Considering the vast amounts of data collected by modern businesses, data marts have become increasingly popular over recent years. Acting as a singular, centralized location where relevant data to a particular department or team can be stored, their convenience and speed is by far their largest asset.
The three main benefits of a data mart are as follows:
● Quick – Smaller collections of data are easier to navigate and can, therefore, produce insights in a fraction of the time.
● Departmental Consistency – If you provide a whole department with a data mart, they’ll all be working off the same data. Due to this, you’ll have consistent analysis and reporting from every team within the department.
● Scalable – Necessary data can be rapidly added to a data mart, making this a great choice of repository for a project that will continuously be collecting new data and running analytics on it.
What are the central differences between these three forms of data storage?
Putting these three data architectures next to one another, core differences both in their use cases, as well as their size, scope, and complexity.
Let’s give a brief overview:
● Data Warehouse – These are designed to support business analysis for entire organizations, often spanning over huge amounts of data – both past and present. Considering the wide use of the data, it is pooled from various sources and will store structured data that is ready for analysis.
● Data Lake – While storing large amounts of data, just like a warehouse, a data lake focuses on both unstructured and structured data. Without a specific use in mind, lakes act as vast repositories of information that people can turn to for analytics. There is no predefined use, meaning data is often just left as it is, without necessarily being processed beforehand.
● Data Mart – Finally, we turn to a data mart, which is a much smaller form of data storage. Instead of holding data for a whole organization, a data mart draws from fewer sources and stores much less data. Due to this, they are mainly used for a specific department, holding sales data, marketing data, or financial data. Small, specific, and incredibly focused are all descriptors of a data mart.
Within these three, if broad comparisons were to be made, you could suggest that data mart and warehouses are similar in intention, but not in size. On the other hand, data warehouses and data lakes are similar in size, but not in intent.

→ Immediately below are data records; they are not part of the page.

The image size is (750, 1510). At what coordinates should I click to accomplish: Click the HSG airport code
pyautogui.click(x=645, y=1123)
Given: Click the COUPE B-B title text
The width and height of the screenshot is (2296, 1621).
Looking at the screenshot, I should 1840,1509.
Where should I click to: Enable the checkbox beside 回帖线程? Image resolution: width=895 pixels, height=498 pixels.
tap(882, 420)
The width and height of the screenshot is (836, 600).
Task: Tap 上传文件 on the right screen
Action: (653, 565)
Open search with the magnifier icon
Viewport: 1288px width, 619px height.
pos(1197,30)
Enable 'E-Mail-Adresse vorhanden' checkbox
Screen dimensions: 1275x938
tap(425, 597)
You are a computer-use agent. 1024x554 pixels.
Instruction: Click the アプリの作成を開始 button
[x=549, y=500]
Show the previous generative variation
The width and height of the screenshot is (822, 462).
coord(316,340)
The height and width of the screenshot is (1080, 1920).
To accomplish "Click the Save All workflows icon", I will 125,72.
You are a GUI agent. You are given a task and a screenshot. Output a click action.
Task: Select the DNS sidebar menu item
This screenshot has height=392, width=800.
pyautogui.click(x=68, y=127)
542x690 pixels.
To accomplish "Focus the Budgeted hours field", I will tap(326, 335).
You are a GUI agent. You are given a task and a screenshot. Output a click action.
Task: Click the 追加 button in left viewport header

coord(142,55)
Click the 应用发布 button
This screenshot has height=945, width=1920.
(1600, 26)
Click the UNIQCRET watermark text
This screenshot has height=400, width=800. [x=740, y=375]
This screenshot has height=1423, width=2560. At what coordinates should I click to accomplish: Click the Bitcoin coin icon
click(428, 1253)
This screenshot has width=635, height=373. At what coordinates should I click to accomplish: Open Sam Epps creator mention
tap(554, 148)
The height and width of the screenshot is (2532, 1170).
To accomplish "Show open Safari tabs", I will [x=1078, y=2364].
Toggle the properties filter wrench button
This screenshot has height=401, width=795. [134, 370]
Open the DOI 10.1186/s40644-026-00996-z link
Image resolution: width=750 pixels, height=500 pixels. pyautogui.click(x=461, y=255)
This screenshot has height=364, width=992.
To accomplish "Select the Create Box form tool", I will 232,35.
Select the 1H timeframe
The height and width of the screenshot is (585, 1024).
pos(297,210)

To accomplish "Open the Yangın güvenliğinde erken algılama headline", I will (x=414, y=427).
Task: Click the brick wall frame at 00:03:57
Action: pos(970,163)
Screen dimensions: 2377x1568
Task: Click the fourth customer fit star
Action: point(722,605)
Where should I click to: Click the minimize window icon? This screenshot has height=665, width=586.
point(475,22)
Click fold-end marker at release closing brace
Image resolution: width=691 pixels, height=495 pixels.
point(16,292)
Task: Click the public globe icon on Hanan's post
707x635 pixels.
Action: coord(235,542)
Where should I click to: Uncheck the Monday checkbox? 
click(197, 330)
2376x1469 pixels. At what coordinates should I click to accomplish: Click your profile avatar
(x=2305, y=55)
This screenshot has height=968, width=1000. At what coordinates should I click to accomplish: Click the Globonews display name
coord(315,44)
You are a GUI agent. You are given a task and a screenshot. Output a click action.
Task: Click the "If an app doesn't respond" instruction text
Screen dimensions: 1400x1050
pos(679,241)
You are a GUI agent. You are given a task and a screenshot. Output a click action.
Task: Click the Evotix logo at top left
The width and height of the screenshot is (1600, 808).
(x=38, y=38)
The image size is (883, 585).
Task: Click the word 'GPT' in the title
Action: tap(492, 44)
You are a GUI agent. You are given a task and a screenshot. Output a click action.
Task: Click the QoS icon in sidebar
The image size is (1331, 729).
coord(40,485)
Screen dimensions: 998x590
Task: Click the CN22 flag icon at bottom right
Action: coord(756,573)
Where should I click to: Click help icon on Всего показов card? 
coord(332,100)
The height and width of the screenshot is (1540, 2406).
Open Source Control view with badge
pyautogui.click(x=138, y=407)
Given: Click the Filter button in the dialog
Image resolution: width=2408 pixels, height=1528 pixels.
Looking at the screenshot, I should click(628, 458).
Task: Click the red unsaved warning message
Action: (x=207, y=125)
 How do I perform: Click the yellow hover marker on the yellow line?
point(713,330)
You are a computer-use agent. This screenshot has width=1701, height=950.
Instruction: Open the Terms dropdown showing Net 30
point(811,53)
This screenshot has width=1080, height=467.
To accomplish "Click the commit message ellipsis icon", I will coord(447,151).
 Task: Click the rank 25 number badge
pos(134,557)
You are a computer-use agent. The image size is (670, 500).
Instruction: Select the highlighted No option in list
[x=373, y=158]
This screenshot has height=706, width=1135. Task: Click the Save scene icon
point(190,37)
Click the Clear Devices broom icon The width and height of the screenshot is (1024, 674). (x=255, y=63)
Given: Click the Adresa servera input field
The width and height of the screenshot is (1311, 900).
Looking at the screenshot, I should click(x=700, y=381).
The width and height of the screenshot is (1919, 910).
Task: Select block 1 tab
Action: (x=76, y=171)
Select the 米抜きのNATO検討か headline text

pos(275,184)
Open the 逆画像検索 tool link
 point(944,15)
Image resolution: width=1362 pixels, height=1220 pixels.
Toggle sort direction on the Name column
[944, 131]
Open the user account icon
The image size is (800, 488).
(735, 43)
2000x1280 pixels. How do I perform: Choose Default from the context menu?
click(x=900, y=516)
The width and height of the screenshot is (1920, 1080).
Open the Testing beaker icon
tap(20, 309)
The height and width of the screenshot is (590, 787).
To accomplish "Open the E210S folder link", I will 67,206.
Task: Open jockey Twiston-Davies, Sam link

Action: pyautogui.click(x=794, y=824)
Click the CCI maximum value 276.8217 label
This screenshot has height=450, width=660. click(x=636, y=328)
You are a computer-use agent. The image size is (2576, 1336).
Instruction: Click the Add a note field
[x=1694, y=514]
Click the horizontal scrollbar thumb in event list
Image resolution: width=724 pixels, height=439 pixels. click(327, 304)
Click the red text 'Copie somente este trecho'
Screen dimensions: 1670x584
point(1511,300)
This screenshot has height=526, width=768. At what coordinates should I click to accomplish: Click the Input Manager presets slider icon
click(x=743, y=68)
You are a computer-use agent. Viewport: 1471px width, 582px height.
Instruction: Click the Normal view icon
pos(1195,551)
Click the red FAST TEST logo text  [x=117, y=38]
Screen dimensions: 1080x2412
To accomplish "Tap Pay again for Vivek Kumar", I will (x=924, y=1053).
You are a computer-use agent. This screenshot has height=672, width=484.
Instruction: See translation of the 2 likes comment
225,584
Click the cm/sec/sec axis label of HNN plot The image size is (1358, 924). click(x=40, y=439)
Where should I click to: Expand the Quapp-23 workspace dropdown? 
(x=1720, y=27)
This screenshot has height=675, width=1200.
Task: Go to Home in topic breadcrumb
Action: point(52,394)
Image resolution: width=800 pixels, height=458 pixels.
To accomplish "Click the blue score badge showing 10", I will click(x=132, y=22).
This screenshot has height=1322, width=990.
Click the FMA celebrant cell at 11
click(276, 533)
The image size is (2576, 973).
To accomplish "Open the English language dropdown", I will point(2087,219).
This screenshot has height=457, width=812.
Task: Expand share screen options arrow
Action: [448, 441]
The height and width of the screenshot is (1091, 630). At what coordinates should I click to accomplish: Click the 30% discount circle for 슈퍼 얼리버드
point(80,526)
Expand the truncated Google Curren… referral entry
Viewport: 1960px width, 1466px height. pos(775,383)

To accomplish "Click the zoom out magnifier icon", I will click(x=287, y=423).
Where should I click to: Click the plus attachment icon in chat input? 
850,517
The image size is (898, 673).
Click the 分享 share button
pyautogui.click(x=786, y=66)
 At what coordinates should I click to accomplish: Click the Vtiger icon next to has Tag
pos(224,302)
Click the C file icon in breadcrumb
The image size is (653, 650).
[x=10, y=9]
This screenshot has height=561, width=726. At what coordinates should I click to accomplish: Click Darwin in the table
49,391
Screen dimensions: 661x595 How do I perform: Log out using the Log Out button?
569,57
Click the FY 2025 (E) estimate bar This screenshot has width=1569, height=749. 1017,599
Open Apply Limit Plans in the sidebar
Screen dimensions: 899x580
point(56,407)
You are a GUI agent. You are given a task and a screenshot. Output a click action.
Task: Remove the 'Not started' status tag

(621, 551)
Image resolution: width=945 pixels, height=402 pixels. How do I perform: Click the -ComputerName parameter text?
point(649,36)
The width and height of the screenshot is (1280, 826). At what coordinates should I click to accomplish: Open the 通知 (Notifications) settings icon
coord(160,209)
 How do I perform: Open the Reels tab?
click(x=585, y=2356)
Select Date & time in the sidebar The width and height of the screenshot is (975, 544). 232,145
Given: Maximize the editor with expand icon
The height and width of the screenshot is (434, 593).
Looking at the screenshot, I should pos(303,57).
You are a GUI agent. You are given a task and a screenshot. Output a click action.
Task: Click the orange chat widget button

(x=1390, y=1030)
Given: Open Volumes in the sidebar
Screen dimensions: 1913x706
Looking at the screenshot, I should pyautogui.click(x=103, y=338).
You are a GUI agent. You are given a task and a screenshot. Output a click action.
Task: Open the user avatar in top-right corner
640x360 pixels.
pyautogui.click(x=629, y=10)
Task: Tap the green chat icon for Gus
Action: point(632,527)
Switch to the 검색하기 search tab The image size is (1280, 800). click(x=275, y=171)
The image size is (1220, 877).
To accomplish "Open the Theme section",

While there are a range of different methods for storing data for analysis within the world of business, each has a suggested use commonly associated with that method. Due to each having specific functions, no one form of data storage is more inherently useful than another.
While a data warehouse might have a vast quantity of data for analysis, if you want fast insights, then a specified data mart would be the better option. This scenario is the same when reversed, with different storage options being perfect for different intents. When constructing a data storage architecture, start with your intent and work backward, using different structures for the distinct use cases that you come across.
By using a blend of all three of these systems, you’ll have a comprehensive base to organize and manage the data that your business receives.